Órfã de pai e mãe e moradora da Rocinha, Yasmin era dona de casa e fazia o que podia para ajudar a cuidar também das duas irmãs mais novas. Foi presa acusada de porte ilegal de arma. Como não tinha condenação, tentava transformar sua prisão preventiva em domiciliar, com base no habeas corpus coletivo concedido pelo STF (Supremo Tribunal Federal), em fevereiro, para gestantes e mulheres com filhos de até 12 anos ou com deficiência.
Uma familiar que esteve no IML disse que só conseguiu reconhecer a jovem por uma tatuagem no braço, com o nome da filha de Yasmin. “Deu pra perceber que não colocaram o corpo na geladeira, porque estava com um cheiro muito forte, muita mosca e muita gosma, disseram que lá estava lotado. O rosto estava irreconhecível e não tinha cabelo”.
O enterro foi custeado pela Associação de Moradores da Rocinha, após a família apresentar o atestado de pobreza. Foi o único apoio recebido pela família.
Masmorras femininas
Em 2016, um relatório da Defensoria Pública listava 38 recomendações para o presídio Nelson Hungria.

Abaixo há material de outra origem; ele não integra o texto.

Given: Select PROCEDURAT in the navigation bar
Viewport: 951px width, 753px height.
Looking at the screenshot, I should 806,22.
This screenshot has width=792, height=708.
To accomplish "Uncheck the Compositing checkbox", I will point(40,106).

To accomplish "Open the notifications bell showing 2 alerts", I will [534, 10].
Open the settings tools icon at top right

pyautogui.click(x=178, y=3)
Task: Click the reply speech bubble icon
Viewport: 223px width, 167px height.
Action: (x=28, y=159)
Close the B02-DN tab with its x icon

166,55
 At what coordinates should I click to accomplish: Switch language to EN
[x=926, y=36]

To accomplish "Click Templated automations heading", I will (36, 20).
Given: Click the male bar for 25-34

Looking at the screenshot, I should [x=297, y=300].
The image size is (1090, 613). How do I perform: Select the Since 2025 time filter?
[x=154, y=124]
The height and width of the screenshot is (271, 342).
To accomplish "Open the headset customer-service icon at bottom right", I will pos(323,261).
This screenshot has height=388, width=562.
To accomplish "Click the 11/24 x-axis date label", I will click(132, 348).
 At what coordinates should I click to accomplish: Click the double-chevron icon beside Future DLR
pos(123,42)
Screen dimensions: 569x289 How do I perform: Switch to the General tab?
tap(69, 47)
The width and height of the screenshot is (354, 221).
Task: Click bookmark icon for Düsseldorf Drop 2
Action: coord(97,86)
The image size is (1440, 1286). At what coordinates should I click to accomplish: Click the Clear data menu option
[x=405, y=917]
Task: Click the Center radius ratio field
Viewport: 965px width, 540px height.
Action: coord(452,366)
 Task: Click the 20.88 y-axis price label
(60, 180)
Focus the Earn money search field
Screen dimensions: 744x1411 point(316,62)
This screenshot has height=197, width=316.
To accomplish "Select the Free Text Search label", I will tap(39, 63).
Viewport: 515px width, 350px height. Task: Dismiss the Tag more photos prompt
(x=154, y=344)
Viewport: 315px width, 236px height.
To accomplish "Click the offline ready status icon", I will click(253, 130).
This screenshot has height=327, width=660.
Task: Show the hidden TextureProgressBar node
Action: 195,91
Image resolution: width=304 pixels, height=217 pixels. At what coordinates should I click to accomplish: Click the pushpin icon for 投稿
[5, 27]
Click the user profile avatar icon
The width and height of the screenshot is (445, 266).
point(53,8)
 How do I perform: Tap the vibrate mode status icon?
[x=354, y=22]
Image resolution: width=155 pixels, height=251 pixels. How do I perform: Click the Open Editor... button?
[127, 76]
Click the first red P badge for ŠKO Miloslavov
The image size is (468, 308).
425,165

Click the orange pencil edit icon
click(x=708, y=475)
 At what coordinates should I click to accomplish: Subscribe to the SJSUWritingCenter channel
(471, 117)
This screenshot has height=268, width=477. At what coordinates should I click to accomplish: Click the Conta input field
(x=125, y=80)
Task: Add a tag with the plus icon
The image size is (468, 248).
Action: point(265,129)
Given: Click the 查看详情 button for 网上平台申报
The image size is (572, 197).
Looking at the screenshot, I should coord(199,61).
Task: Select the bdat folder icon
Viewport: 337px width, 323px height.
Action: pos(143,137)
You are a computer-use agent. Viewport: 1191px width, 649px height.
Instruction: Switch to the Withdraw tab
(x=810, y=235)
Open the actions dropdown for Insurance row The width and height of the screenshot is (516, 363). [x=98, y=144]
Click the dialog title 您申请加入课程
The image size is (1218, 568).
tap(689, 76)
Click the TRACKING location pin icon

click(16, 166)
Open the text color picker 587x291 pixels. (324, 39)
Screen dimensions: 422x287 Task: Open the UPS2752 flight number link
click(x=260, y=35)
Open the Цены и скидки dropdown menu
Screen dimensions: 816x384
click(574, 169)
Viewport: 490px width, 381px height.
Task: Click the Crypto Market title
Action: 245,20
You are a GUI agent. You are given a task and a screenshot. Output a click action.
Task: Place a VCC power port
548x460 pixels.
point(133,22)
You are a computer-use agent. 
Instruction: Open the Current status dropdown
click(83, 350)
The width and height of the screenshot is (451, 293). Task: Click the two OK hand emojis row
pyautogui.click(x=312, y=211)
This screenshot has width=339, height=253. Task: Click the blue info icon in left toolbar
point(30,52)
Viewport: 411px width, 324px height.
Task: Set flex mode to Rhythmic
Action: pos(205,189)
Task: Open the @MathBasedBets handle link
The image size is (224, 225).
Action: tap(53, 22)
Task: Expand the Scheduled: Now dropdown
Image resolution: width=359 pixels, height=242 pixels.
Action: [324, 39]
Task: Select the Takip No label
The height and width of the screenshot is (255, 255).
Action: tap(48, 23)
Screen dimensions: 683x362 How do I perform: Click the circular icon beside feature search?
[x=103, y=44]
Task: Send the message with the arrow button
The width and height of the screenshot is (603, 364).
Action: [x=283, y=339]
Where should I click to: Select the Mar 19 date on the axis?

Uma delas apontava justamente a necessidade de “implementação de programa de combate à incêndio com a colocação de extintores em toda a Unidade Prisional”. Fotos de fiação elétrica exposta, com risco iminente de choque e incêndio, fazem parte do registro.
O relatório aponta uma série de outros problemas, como banheiros inadequados, calor (a data de inspeção, a temperatura na área aberta em frente às celas marcava 41.1°C), superlotação e comida imprópria para o consumo. Também apontou que o banho de sol das presas frequentemente era suspenso por punições coletivas.
Uma ex-detenta, hoje com 40 anos, que já passou pelo Nelson Hungria, conta que conviveu com diversos maus tratos, os que ela sofreu e os que presenciou. “Tenho meu psicológico abalado até hoje, dois anos após ter saído”, conta. “A cadeia é uma podridão e tem duas frases que eu ouvia muito lá dentro das polícias: ‘nada é tão ruim que não possa piorar’ e ‘o direito da presa é tão ter direito nenhum’.”
Há cada vez mais mulheres atrás das grades no Brasil. Segundo estudo publicado em 2014 pelo Infopen, relatório elaborado pelo Departamento Penitenciário Nacional, entre 2000 e 2014 o aumento da população feminina foi de 567,4%, enquanto a média de crescimento masculino, no mesmo período, foi de 220,20%. Destas, 68% eram negras.
O perfil das mulheres encarceradas tem muitos pontos em comum com o de Yasmin. Em geral, são jovens pobres e negras, responsáveis pelo sustento familiar, que possuem filhos e exerciam trabalho informal. Além de todas as violências e precariedades enfrentadas nas prisões masculinas, nos cárceres femininos essa situação é agravada por opressões de gênero:ausência de materiais de uso pessoal e de roupas íntimas, poucos visitantes cadastrados, péssimo atendimento à saúde das gestantes, lactantes e mães; separação abrupta das mães e seus/suas filhos/as; falta de notícias dos/as filhos/as, entre outra série de arbitrariedades.